The group expects state activity on best interest standards to accelerate both on the securities side—with Nevada passing its own rule and N.Y. proposing its own standards—and the insurance side, with the National Association of Insurance Commissioners working on a proposal for variable annuities.

"We expect there to be more state activity,” Brown said, adding that FSI is already extremely active on state lobbying. “We are tracking well over 300 bills in the states and had major impact on a number of them.” The group also worked closely to help state securities regulators craft and adopt its compensation disclosure model, which many states have adopted.

FSI has also added a dedicated staff person and new membership management system to help assist its politically active members to become more influential with key figures in order to influence strategic law and policy making.

At the federal level, FSI’s political influence continues to grow. FSI Chairman Dean Harman, who helms Harman Wealth Management in The Woodlands, Texas, had a fundraiser for House Ways and Means Chairman Kevin Brady last year.

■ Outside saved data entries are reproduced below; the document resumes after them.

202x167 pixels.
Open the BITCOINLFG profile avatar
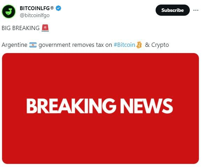tap(9, 12)

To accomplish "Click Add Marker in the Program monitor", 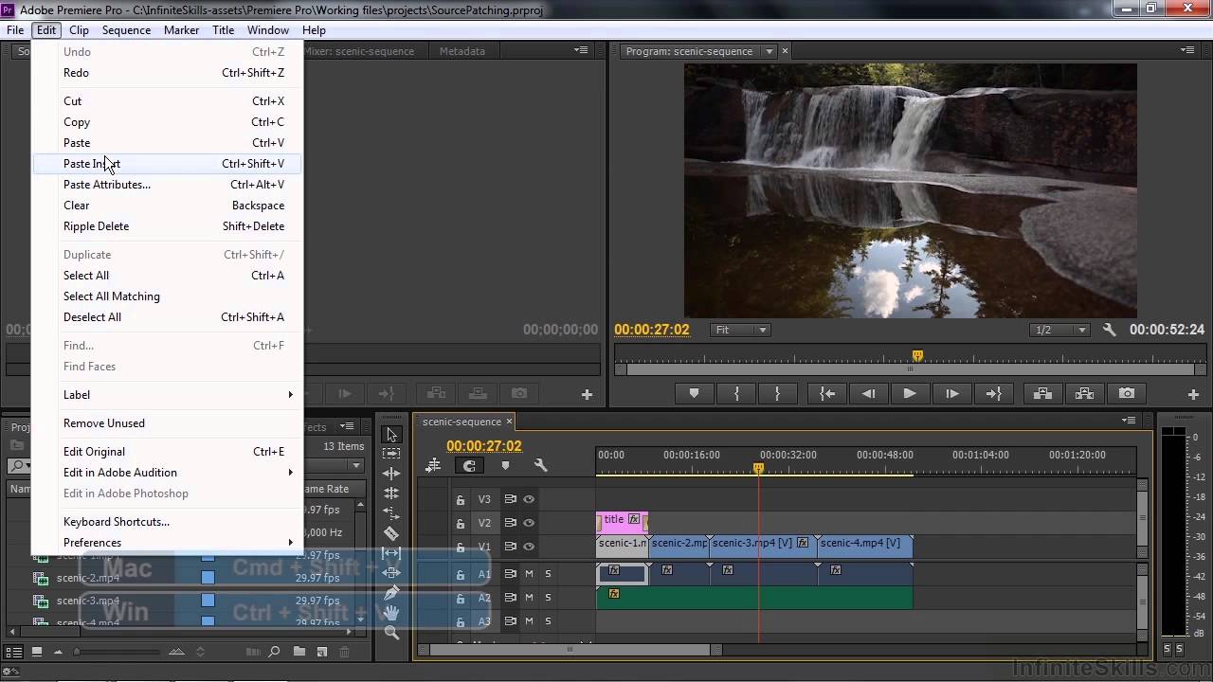I will click(694, 394).
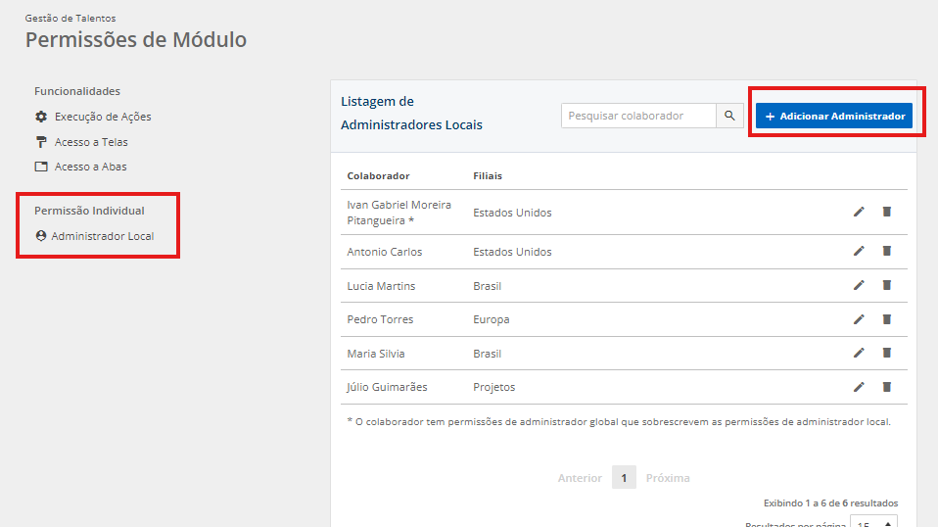Image resolution: width=938 pixels, height=527 pixels.
Task: Remove Pedro Torres using trash icon
Action: click(886, 319)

It's part of a lobbying effort to obtain explicit, legal independent contractor status for registered rep advisors—a goal that has been on the FSI’s agenda for a number of years now.

“We want to clarify the independent contractor status for independent advisors because, until we do, it looms out there,” Harman said.

FSI is also working to relieve the tax burden for independent advisors who are currently required to pay higher individual tax rates on commission income, rather than lower pass-through rates. Success will require convincing the SEC to modify a current rule that requires commissions, but not fee income, to be paid directly to individuals as income, said Harman.